Desafios na saúde pública: como lidar com epidemias no Brasil?

Enviada em 21/08/2020

Em tempos de pandemia, é evidente o quanto o brasileiro é, ao mesmo tempo, negligente e mal servido. Enquanto o Sistema Único de saúde possui uma boa proposta, sua execução se mostra pífia, e, alinhado à  despreocupação de grande parcela da população, dificulta o combate às epidemias. Isso se deve, majoritariamente, ao desvio de verbas destinadas à saúde e a o lapso educacional do núcleo familiar na formação do caráter.

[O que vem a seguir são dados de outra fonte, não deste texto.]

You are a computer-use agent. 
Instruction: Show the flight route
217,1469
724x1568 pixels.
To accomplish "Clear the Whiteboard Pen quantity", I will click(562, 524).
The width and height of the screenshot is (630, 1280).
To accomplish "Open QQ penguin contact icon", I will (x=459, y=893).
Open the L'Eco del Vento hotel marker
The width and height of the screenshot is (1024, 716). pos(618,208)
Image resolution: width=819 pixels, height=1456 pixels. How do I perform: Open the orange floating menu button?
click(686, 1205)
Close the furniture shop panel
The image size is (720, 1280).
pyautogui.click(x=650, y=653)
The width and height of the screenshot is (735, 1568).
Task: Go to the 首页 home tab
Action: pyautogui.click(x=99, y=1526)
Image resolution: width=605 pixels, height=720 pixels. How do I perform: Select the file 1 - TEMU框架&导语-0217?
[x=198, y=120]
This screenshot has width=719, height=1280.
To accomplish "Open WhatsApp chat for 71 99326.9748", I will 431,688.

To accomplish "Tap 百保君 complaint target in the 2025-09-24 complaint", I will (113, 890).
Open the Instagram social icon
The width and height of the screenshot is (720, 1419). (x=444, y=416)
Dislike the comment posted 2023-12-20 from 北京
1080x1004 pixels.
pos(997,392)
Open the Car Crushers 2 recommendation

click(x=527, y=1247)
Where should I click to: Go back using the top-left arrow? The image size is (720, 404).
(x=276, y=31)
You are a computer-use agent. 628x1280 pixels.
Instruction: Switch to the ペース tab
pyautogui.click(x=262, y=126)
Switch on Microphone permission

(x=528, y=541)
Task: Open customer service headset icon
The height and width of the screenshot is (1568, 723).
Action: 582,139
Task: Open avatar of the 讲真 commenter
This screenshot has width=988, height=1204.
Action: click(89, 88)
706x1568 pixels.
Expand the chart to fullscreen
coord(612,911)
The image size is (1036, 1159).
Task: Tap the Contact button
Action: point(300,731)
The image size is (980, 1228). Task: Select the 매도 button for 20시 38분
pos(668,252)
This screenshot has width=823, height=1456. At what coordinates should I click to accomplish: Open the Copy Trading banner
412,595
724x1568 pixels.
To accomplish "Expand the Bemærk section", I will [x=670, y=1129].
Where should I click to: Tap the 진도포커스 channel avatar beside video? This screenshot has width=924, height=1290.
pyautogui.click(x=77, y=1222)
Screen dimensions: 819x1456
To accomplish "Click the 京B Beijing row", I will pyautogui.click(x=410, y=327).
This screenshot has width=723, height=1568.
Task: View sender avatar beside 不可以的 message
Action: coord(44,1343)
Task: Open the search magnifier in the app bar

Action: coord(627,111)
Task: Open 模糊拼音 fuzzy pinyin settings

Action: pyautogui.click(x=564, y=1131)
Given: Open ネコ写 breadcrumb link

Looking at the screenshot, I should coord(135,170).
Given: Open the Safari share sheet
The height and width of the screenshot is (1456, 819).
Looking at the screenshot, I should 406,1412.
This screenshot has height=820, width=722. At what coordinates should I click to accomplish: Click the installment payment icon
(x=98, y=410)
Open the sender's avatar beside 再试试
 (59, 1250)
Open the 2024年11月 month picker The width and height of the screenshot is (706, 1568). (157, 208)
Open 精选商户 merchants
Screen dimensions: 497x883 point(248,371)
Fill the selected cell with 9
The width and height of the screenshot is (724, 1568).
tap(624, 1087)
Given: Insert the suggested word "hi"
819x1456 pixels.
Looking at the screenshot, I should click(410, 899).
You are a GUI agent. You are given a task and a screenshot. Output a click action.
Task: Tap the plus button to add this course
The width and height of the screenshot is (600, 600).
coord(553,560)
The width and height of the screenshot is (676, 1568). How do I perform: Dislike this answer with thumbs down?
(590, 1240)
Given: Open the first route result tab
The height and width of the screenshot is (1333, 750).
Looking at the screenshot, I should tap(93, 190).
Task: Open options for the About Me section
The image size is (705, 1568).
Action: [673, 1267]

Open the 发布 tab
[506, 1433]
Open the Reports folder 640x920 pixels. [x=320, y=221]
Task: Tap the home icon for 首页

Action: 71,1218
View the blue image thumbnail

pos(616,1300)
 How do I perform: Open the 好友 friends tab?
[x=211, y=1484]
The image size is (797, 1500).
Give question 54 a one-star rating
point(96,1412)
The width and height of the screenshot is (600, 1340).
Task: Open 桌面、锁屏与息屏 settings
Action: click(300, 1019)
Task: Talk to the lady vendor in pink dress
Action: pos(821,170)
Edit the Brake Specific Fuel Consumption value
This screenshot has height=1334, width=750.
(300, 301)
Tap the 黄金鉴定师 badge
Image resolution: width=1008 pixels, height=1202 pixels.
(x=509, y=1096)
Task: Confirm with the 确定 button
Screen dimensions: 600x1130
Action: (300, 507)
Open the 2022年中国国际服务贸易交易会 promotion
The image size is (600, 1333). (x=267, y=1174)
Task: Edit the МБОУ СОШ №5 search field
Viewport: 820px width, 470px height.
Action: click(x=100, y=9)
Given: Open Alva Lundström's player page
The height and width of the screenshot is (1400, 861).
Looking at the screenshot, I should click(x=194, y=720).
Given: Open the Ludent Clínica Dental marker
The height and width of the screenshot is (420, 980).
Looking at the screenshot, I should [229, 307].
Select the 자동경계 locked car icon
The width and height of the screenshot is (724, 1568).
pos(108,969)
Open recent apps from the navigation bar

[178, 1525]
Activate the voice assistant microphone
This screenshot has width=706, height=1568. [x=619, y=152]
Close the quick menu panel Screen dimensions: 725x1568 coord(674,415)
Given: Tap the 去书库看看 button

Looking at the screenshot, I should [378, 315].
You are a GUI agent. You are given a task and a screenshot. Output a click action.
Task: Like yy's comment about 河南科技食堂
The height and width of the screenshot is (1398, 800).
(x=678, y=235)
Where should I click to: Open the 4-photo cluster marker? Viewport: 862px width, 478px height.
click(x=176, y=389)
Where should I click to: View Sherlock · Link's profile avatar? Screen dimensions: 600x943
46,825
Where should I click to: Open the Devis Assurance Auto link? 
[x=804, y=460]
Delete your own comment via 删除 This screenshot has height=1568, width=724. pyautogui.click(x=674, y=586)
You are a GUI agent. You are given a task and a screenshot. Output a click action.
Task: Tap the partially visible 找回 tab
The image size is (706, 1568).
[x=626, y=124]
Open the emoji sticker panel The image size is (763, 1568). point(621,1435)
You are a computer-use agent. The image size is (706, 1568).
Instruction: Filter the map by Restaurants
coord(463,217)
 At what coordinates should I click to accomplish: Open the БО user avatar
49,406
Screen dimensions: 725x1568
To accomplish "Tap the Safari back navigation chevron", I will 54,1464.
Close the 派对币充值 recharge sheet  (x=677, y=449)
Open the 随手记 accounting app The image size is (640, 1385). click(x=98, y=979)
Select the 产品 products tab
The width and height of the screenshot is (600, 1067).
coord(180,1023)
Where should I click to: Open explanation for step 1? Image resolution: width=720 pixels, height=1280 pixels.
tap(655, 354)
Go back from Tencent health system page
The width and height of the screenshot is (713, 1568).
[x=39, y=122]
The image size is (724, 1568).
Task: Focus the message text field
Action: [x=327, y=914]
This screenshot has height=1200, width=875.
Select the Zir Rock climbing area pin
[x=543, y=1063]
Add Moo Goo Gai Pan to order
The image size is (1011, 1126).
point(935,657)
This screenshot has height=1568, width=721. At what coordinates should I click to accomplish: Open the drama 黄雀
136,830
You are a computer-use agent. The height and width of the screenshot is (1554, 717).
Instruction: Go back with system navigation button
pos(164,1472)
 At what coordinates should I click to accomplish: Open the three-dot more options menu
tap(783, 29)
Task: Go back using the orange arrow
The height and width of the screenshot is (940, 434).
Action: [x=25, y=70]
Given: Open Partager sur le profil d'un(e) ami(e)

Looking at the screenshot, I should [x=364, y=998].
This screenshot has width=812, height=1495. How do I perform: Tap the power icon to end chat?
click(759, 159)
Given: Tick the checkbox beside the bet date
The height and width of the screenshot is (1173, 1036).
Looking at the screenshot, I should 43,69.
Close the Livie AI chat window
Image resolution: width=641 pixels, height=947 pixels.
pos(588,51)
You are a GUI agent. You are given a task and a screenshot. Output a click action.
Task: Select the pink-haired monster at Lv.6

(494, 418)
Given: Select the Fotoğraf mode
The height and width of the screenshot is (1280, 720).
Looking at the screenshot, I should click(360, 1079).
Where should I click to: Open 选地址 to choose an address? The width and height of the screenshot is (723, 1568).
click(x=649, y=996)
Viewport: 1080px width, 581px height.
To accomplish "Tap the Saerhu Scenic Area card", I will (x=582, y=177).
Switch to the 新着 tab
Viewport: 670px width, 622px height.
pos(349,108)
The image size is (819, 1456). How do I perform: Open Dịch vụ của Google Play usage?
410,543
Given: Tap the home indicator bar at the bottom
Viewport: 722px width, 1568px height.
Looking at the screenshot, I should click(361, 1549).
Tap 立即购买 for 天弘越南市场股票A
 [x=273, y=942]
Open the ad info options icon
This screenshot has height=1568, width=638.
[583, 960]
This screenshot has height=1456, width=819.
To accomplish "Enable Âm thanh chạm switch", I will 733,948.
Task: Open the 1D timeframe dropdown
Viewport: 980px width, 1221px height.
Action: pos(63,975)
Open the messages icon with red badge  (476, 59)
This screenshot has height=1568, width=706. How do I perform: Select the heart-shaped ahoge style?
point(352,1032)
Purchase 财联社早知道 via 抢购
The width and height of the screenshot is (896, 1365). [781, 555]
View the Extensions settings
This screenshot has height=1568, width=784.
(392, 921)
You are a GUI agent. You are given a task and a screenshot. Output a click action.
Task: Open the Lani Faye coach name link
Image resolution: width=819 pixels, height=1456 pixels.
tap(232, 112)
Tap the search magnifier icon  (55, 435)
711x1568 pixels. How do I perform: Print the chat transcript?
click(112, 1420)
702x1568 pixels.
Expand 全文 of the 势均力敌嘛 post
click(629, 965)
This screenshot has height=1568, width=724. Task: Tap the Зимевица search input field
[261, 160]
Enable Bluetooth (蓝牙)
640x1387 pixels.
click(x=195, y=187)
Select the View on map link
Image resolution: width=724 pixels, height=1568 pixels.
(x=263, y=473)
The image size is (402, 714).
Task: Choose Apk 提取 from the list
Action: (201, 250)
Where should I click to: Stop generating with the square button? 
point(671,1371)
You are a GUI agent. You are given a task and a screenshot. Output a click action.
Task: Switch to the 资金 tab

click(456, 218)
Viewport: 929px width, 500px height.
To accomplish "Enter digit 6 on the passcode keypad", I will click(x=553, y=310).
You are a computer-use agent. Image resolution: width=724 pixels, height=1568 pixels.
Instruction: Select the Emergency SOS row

Sob esse viés, é adequado salientar a máxima do célebre pensador grego Platão, “O importante não é viver, mas viver bem”. De acordo com o filósofo, para valer a pena o “viver”, é necessário que se preze princípios básicos, como a saúde. Conquanto o SUS tenha um conceito excelente no papel, a aplicação dessa proposta se mostra insuficiente, visto que, devido à má administração das verbas governamentais, os recursos destinados ao sistema de saúde são escassos, e isso pesa diretamente na vida de brasileiros que sofrem com pandemias diariamente, como a Dengue e o sarampo.

Ademais, de acordo com o sociólogo alemão Immanuel Kant, o homem não é nada além do que sua educação faz dele. De acordo com Kant, a educação molda o caráter do homem, e a educação vinda de sua família toca diretamente nesse conceito. Núcleos familiares que se mostram despreocupados em agir profilaticamente com relação a epidemias moldam uma personalidade negligente em jovens adultos, perpetuando crises completamente evitáveis. Pequenos gestos ensinados, como não deixar água parada e se vacinar cedo, mostram-se, de fato, bastante eficientes.

Destarte, com o escopo de mitigar a problemática, é dever intrínseco do estado agir com o fito de apaziguar epidemias, fazendo isso pelo aumento de verbas destinadas à educação e pela criação de políticas informativas mais eficientes, como palestras ministradas por profissionais e dinâmicas interculturais. Outrossim, é necessária uma ação familiar, que deve, desde a primeira infância, incentivar medidas conscientes e ensinar as crianças a se proteger. Para que, assim, atenuem-se as doenças epidêmicas no país.